# Anyone ever use this...



## dave12678 (Jan 24, 2007)

http://www.petsolutions.com/Aquastik+Epoxy+Putty-I-48144062-I-C-15-C-.aspx I am getting ready to buy my first frag and have things in the tank that keep getting knocked over now. Does it work? It says it can be used under water but will it bother the fish?

thanks guys


----------



## Sleepy (Feb 5, 2007)

I had this one once and it didnÃ‚Â´t work very well. 

I bought another glue which worked perfectly und dried very fast. 

Check this one out: http://www.drsfostersmith.com/produ...&Ntx=mode+matchallpartial&Np=1&pc=1&N=0&Nty=1


----------



## Melissa (Nov 28, 2006)

we bought a glue from our lfs called coral glue or coral gel...something like that. its like super glue and works so much better than the putty stuff.


----------



## dave12678 (Jan 24, 2007)

I wanna use it under water though thank for the link.


----------



## Melissa (Nov 28, 2006)

well the stuff we have you can use under water. i will look for the container to tell you for sure what it is.


----------



## caferacermike (Oct 3, 2006)

2 part epoxies will drive yoru skimmer insane and can burn frags, killing them.
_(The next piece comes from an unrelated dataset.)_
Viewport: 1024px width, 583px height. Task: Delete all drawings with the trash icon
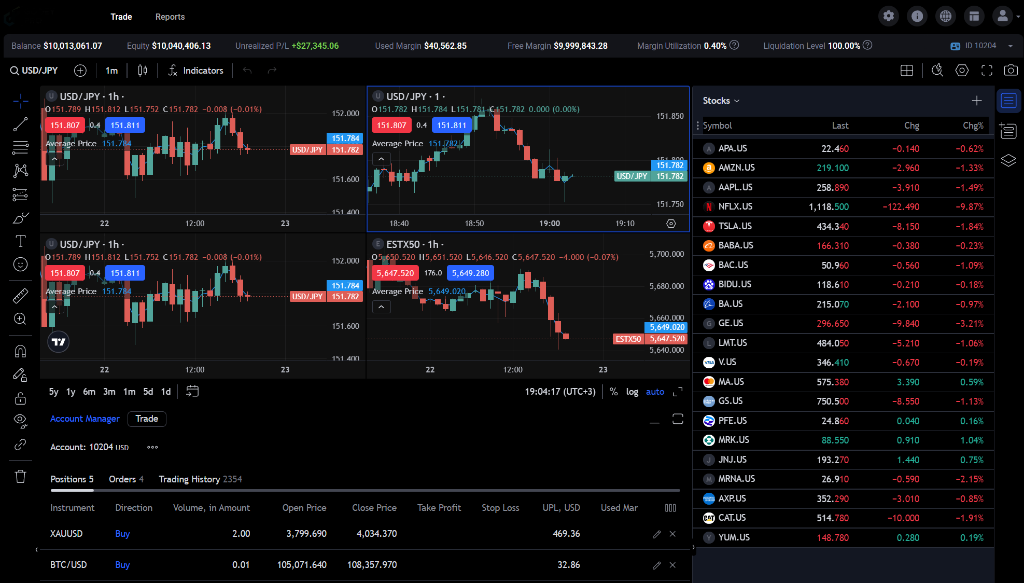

Just use palin old super glue gel from any hardware store. You can use it underwater. I do it every week. For a frag though I'd suggest gluing it to a small rock first and then glue the rock to the actual rock work. That way if you change your mind or somehting happens you can easily pull the small rock loose and move it.

Process.

Remove a tiny bit of rock for a day or so. It's always a good idea to have a few pebbles worth lying on your sump ready to go.

Get a small container of tank water, any small amount should do.

Put a dollop of glue on the rock.

Pat dry the bottom of the frag quickly and carefully hold it to the glue for abotu 5 seconds. 

Submerse the rock in the container for a few seconds, remove, dip, remove, dip. 

That will quickly set the glue and frag.

reach into tank with rock and glue. When in position put the rock where you want the frag. Put the super glue under the rock. Carefully push out some glue between the rock and the base. Hold in position for about one minute. You should be good to go with some practice. Any extra glue can easily be pulled away when set. Coraline will cover any glue that does not come loose. It is best to not be stingy with the glue. Plan on one small tube per frag. Buy only the gel, not the regular stuff. teh 2 best brands, in order, Loctite gel and Durco.


----------